As for people relating paintball to "combat", well that‘s just rediculous.  As was mentioned, paintball could be used by professionals to simulate certain aspects of combat, but recreational paintball is purely a game, and some who are very involved might even call it a sport.
I always feel uncomfortable when I tell someone new that I‘m into paintball, because there‘s so many kids out there that give it bad image by talking about it like its war or something.  Lots of people associate paintball enthusiasts with wannabe commando types, and it‘s too bad because I think it actually keeps some people away from giving it a try.
It can be SOO much fun when you play with the right people.

It‘s even decent for cardio if you‘re not a person who climbs into a bunker and hides every single round.

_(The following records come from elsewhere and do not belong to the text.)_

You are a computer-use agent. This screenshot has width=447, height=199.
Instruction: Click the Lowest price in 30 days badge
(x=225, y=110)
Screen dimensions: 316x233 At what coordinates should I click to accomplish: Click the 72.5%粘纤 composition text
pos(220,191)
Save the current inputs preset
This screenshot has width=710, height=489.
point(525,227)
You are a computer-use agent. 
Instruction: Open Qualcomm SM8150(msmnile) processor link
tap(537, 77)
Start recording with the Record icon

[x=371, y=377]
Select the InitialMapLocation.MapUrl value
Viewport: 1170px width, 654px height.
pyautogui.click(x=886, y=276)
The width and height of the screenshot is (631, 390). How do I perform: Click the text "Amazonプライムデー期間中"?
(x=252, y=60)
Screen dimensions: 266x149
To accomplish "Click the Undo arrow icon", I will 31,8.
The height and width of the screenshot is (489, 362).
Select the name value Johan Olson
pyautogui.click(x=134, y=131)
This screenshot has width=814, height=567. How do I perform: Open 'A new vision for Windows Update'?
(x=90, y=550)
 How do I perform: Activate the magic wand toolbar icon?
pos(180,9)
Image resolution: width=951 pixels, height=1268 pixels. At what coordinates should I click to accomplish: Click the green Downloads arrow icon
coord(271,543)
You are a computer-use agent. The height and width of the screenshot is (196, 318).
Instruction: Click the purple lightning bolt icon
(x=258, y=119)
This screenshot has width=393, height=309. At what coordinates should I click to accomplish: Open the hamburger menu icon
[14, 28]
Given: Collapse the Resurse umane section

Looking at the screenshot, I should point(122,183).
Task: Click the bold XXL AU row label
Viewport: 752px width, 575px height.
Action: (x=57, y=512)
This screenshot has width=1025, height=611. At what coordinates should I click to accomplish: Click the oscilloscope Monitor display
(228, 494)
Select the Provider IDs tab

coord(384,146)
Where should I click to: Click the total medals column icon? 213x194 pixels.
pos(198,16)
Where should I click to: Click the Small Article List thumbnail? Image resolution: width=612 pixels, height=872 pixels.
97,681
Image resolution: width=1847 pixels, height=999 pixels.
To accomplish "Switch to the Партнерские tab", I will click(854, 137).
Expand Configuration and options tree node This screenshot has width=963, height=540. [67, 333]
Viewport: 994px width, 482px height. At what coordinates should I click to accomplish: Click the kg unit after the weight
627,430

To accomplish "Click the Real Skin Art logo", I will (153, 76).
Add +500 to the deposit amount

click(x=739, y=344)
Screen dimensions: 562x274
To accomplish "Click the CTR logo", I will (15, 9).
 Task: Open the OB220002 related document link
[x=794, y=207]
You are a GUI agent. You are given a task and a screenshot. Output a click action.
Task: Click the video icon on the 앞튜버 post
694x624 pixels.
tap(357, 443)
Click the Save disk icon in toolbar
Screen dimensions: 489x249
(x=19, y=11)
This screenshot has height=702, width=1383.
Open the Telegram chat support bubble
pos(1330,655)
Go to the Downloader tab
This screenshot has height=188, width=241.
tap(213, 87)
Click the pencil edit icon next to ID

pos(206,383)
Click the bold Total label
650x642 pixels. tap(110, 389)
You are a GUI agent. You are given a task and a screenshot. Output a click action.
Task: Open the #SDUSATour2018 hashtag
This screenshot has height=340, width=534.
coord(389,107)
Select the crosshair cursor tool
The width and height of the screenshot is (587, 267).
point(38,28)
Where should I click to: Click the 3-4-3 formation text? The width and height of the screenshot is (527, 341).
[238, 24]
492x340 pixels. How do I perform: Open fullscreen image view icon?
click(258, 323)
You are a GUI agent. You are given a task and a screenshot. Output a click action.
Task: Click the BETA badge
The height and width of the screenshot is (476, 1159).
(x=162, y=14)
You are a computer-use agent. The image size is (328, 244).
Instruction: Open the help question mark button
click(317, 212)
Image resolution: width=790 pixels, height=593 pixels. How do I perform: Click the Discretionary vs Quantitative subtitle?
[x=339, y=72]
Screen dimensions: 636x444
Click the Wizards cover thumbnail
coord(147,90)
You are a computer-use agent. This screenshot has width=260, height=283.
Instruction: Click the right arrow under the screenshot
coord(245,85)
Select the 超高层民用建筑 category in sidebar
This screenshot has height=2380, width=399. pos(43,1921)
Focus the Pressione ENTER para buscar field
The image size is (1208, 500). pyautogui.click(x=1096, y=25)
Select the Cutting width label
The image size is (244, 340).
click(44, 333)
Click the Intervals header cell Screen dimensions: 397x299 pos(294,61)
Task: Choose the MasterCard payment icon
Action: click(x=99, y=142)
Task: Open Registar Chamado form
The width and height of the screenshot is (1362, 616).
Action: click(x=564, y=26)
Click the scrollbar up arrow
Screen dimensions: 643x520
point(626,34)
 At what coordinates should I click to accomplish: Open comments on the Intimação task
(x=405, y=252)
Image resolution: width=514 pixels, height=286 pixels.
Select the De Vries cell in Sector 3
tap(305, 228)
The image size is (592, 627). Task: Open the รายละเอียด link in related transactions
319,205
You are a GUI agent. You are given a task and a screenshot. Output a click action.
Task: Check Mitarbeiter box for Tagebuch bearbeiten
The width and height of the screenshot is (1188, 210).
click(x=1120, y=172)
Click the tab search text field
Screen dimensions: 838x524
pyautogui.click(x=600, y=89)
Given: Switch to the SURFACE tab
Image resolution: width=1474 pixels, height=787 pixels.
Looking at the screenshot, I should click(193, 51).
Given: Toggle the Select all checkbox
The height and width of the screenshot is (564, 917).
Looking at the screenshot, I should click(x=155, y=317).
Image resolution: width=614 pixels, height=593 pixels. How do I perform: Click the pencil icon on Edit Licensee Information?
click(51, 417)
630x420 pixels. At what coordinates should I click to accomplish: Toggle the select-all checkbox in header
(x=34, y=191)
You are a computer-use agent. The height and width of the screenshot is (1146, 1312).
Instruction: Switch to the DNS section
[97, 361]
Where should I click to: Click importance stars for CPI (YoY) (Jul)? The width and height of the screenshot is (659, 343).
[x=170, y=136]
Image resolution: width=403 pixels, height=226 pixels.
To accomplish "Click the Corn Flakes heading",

The amount of pain you feel in paintball is perfect in my opinion.  It‘s not so bad that after getting hit 1 time you never want to play again, but it‘s bad enough that you actually try to avoid getting hit whenever possible.  It keeps people from just running straight up to you and exchanging paintballs from 5 feet away (usually).
It‘s the kind of pain that seems funny when you deal it out to a friend.
Shooting someone for real, stabbing, or bludgeoning them (combat) wouldn‘t be the kind of pain you‘d laugh into your buddies face after administering to them moments before.

PS.


> I mean that its not a regular game like playing kiddie soccer. i mean a rough game for no wusses


I played in a game with a pair of girls who were somewhere around 10 or 11.  In a game of attack and defend I got into the structure alone, and saw the girls guarding the stairs.  I called out mercy shots, but they wanted to fight.  I tried really hard to convince them to take the mercy shots while they were firing at me, but after about 30 seconds I decided to shoot back before the other 20 people came down the stairs to help them. All I heard was a pair of "ow, ow" and then they kept firing.  I yelled that if they didn‘t stop shooting at me and leave, that I would have to shot them again.  They laughed at me and kept shooting.  I shot them each at least 3 times to the sounds of "ow" and then laughter, then "ow" again and more laughter.
The moral of my story is that if you have a hard time dealing with the sting of a paintball, then you are less hardcore than a couple of 10 year old girls.


----------



## D-n-A (22 May 2004)

> Originally posted by andytheyeti:
> [qb] I mean that its not a regular game like playing kiddie soccer. i mean a rough game for no wusses [/qb]


come on..

How rough is it, you get a bunch of kids, give them a CO2 powered pice of tubing that shoots paintballs, and send them into the woods or whatever to shoot each other for a few mins, you get hit, it stings for a bit(well, except when you get shot in the b@lls, that hurt... bad), walk off the field, your done.


----------



## D-n-A (22 May 2004)

> Originally posted by andytheyeti:
> [qb] to win at paintballing you pretty have to knock the oppenents unconcoius with guns or other weapons. [/qb]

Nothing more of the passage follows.